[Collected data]
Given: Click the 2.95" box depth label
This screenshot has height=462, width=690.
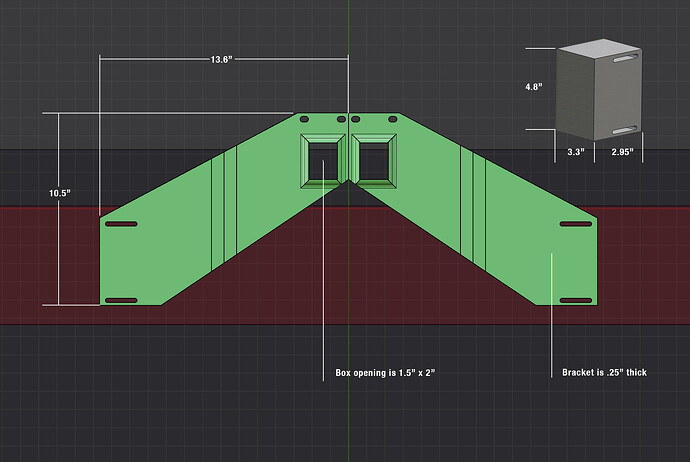Looking at the screenshot, I should coord(622,152).
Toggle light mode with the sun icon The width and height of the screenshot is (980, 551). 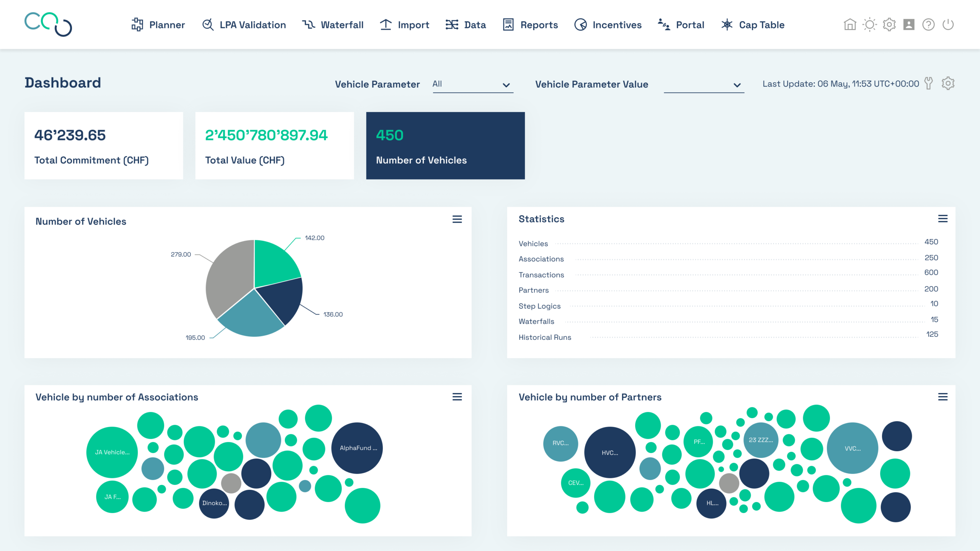pos(869,25)

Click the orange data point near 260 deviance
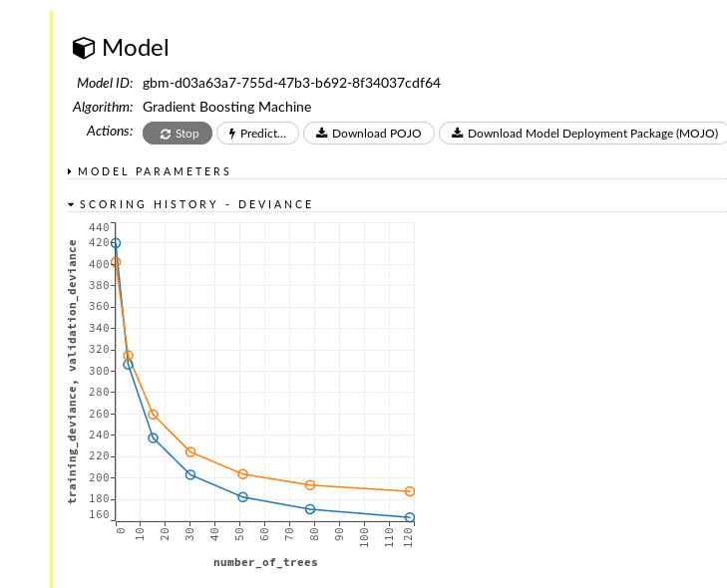pyautogui.click(x=153, y=415)

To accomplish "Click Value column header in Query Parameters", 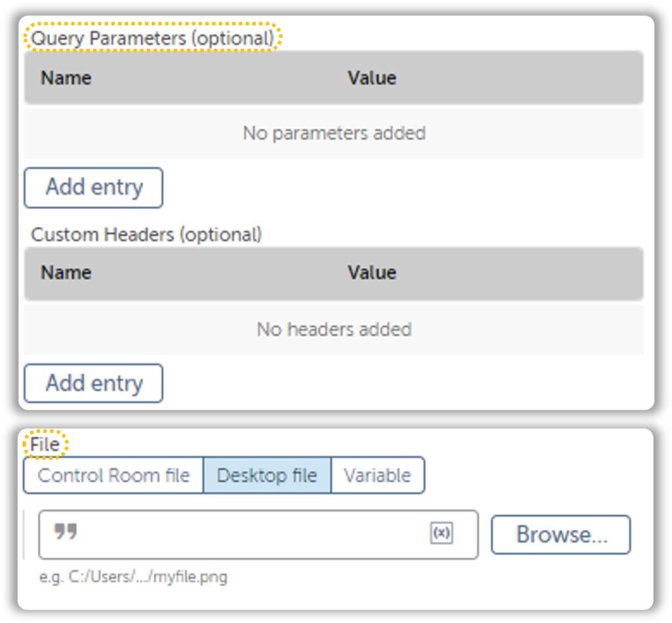I will point(372,78).
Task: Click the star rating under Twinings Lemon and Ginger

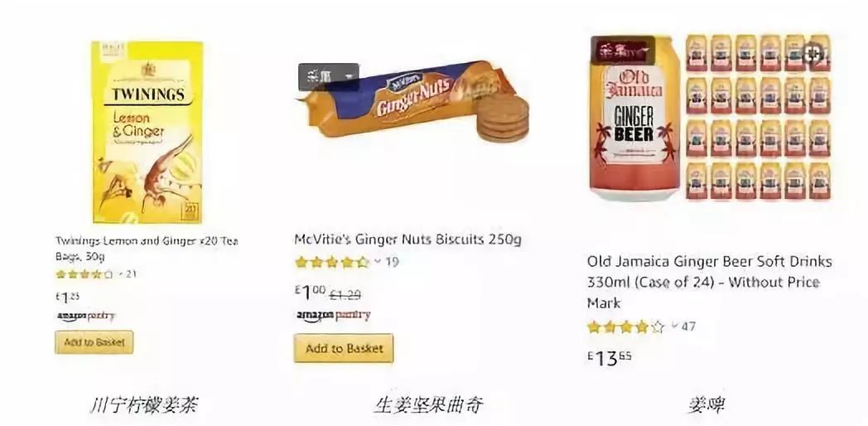Action: [x=84, y=274]
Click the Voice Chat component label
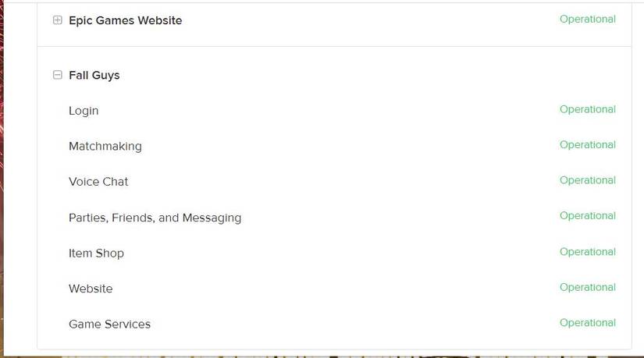This screenshot has height=358, width=644. 98,182
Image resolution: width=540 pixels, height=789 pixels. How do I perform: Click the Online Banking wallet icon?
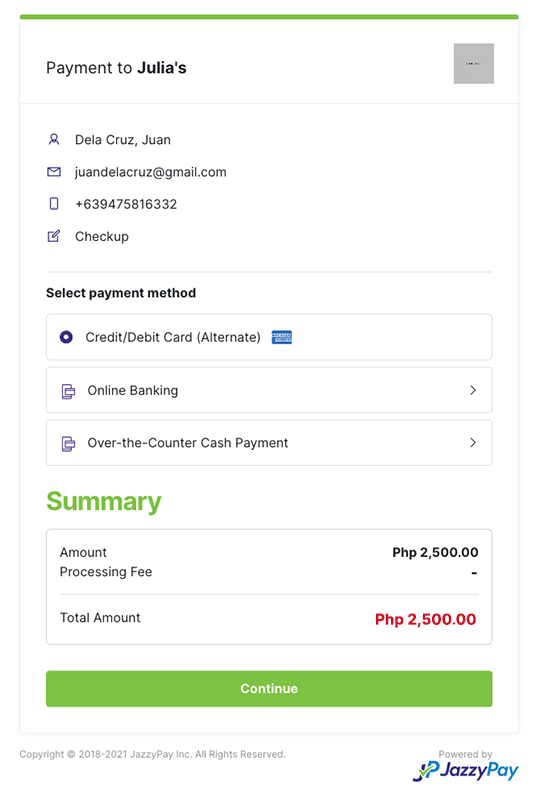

**What the task asks:** The lines from the one containing "Task: Click the" through the last line of the data above are to be transcribed exactly, both included, with all pictures left out.

**Answer area:**
Task: Click the star rating under Twinings Lemon and Ginger

Action: [x=84, y=274]
Click the Voice Chat component label
This screenshot has height=358, width=644. 98,182
Image resolution: width=540 pixels, height=789 pixels. How do I perform: Click the Online Banking wallet icon?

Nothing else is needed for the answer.